## Set exercise
Rewrite the rows starting with the line with "Task: Open the Agent Deductions tab" and going on through the line with "Action: (x=672, y=268)", replacing "Agent Deductions" with "Agent Payments" and changing nothing else. Give only those rows, and leave the pictures out of your answer.

## Supplied records
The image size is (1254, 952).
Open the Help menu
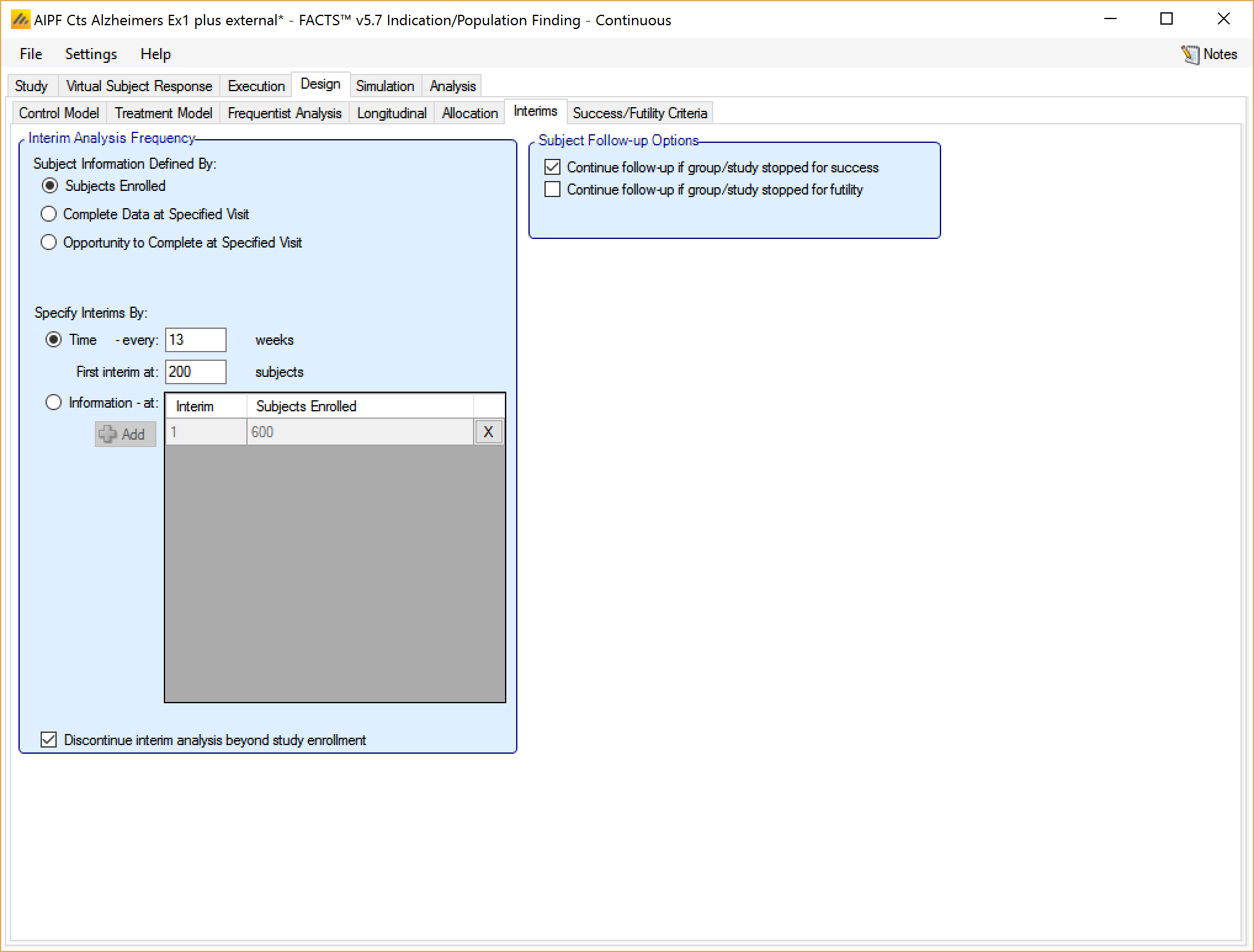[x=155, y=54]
---
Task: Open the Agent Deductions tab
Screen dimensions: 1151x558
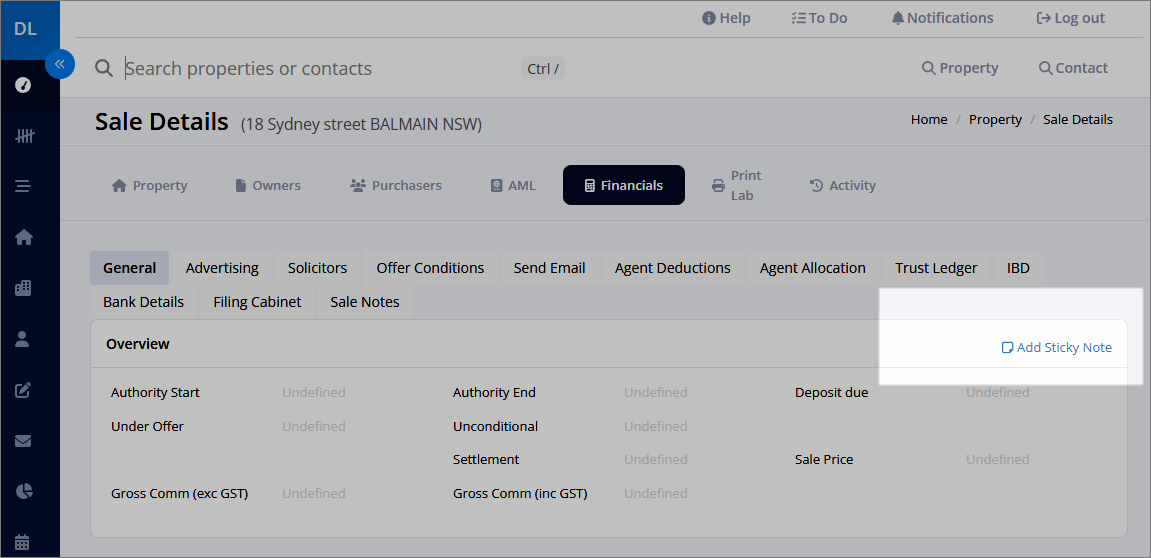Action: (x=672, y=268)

## Solution to this exercise
Task: Open the Agent Payments tab
Screen dimensions: 1151x558
Action: (x=672, y=268)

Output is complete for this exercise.